**TASK ITEM**
Each of the following records is to be output exactly.

── DATA FOR THIS TASK

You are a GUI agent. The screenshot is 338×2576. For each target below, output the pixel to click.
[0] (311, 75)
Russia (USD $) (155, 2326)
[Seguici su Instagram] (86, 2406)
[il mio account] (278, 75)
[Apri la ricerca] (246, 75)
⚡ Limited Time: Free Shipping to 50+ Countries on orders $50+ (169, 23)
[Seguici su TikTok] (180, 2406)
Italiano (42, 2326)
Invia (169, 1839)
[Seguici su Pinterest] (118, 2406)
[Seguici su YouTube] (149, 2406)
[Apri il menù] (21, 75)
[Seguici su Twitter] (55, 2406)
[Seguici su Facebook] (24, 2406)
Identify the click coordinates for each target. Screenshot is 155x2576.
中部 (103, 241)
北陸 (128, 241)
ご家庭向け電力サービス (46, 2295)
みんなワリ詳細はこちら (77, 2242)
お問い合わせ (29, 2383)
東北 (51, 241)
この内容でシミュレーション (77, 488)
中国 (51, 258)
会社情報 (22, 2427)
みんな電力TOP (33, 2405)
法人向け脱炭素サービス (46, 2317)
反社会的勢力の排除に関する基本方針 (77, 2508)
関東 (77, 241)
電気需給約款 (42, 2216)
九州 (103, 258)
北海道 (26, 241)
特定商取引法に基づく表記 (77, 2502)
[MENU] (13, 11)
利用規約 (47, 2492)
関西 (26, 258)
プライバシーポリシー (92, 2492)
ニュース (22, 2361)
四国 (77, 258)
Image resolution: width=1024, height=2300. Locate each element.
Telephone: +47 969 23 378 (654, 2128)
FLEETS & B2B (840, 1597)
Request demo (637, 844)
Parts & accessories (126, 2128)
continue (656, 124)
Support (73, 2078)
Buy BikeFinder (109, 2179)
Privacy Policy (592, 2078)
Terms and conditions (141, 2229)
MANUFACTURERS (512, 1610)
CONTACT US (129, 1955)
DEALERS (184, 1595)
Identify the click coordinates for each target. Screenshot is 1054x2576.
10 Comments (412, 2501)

────

**RESPONSE BELOW**
You are a GUI agent. The screenshot is 338×2576. For each target below, output the pixel to click.
[0] (311, 75)
Russia (USD $) (155, 2326)
[Seguici su Instagram] (86, 2406)
[il mio account] (278, 75)
[Apri la ricerca] (246, 75)
⚡ Limited Time: Free Shipping to 50+ Countries on orders $50+ (169, 23)
[Seguici su TikTok] (180, 2406)
Italiano (42, 2326)
Invia (169, 1839)
[Seguici su Pinterest] (118, 2406)
[Seguici su YouTube] (149, 2406)
[Apri il menù] (21, 75)
[Seguici su Twitter] (55, 2406)
[Seguici su Facebook] (24, 2406)
Identify the click coordinates for each target. Screenshot is 155x2576.
中部 (103, 241)
北陸 (128, 241)
ご家庭向け電力サービス (46, 2295)
みんなワリ詳細はこちら (77, 2242)
お問い合わせ (29, 2383)
東北 (51, 241)
この内容でシミュレーション (77, 488)
中国 (51, 258)
会社情報 (22, 2427)
みんな電力TOP (33, 2405)
法人向け脱炭素サービス (46, 2317)
反社会的勢力の排除に関する基本方針 (77, 2508)
関東 (77, 241)
電気需給約款 (42, 2216)
九州 (103, 258)
北海道 (26, 241)
特定商取引法に基づく表記 (77, 2502)
[MENU] (13, 11)
利用規約 (47, 2492)
関西 (26, 258)
プライバシーポリシー (92, 2492)
ニュース (22, 2361)
四国 (77, 258)
Image resolution: width=1024, height=2300. Locate each element.
Telephone: +47 969 23 378 (654, 2128)
FLEETS & B2B (840, 1597)
Request demo (637, 844)
Parts & accessories (126, 2128)
continue (656, 124)
Support (73, 2078)
Buy BikeFinder (109, 2179)
Privacy Policy (592, 2078)
Terms and conditions (141, 2229)
MANUFACTURERS (512, 1610)
CONTACT US (129, 1955)
DEALERS (184, 1595)
Identify the click coordinates for each target. Screenshot is 1054x2576.
10 Comments (412, 2501)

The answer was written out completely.